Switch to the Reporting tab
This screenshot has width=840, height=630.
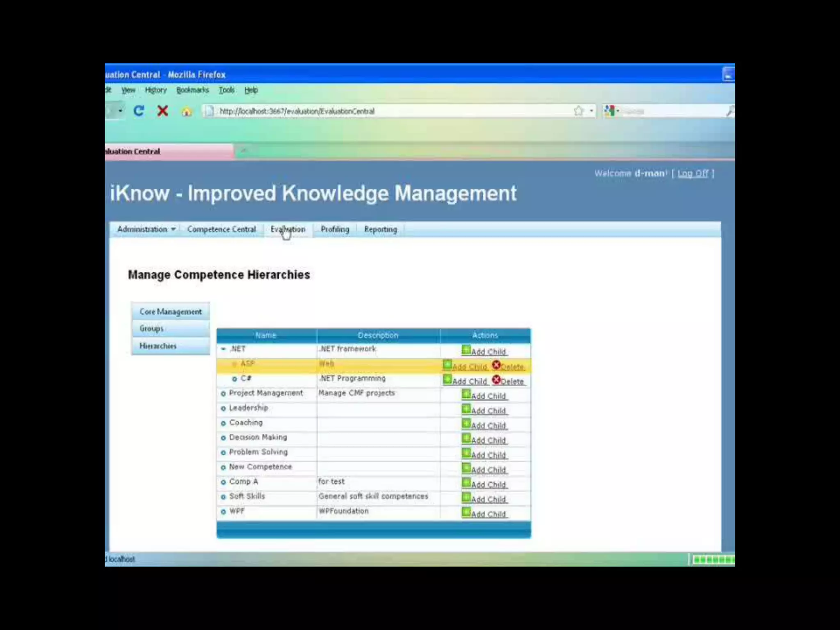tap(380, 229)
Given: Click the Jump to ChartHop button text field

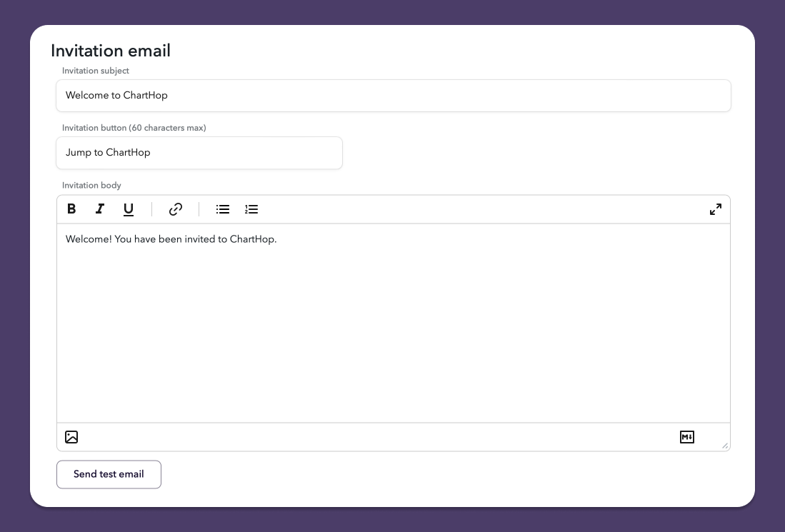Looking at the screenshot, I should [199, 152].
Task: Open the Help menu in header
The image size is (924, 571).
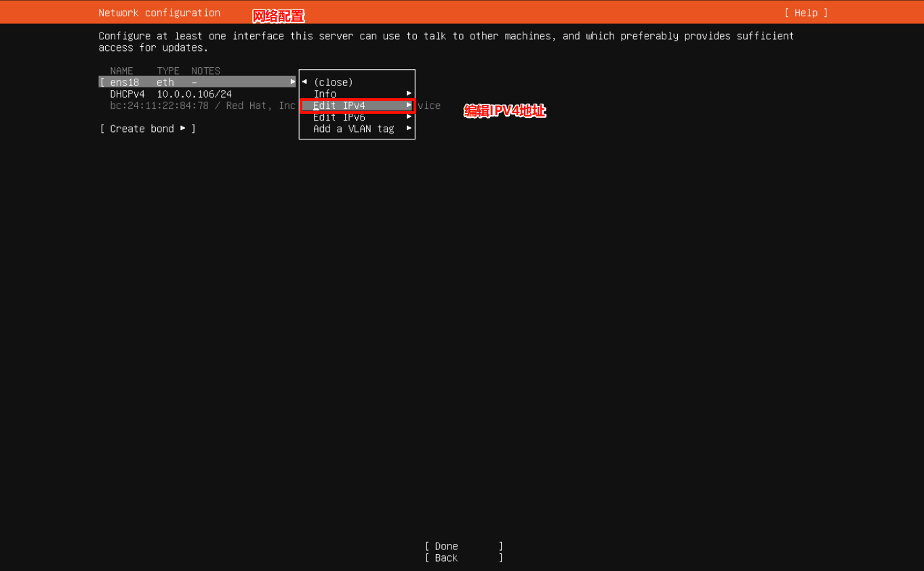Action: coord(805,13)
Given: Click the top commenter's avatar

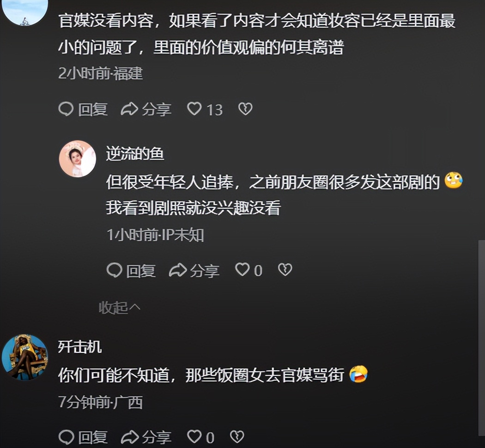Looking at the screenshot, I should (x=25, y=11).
...
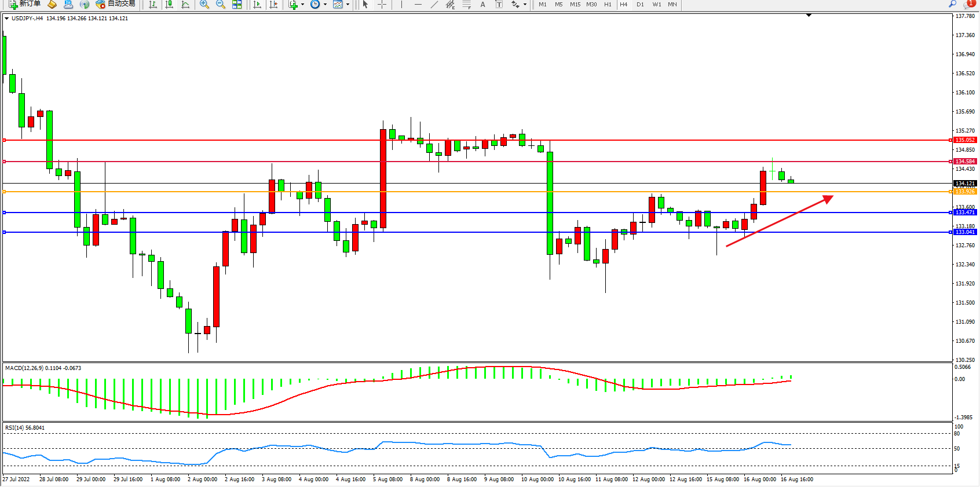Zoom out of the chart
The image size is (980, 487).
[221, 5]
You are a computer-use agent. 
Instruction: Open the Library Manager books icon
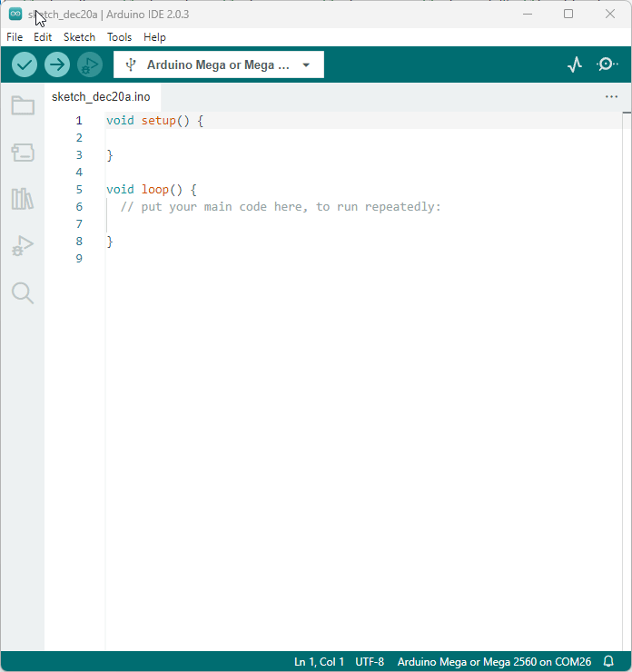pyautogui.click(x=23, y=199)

## TASK BRIEF
Using the records above, repeat exactly the run of lines that starts with the line with "Switch to the Reporting tab" and goes on through the line with "Task: Open the Help menu in header"; omit each picture.

## TASK RESPONSE
Switch to the Reporting tab
This screenshot has width=840, height=630.
tap(380, 229)
Given: Click the Jump to ChartHop button text field

Looking at the screenshot, I should [199, 152].
Task: Open the Help menu in header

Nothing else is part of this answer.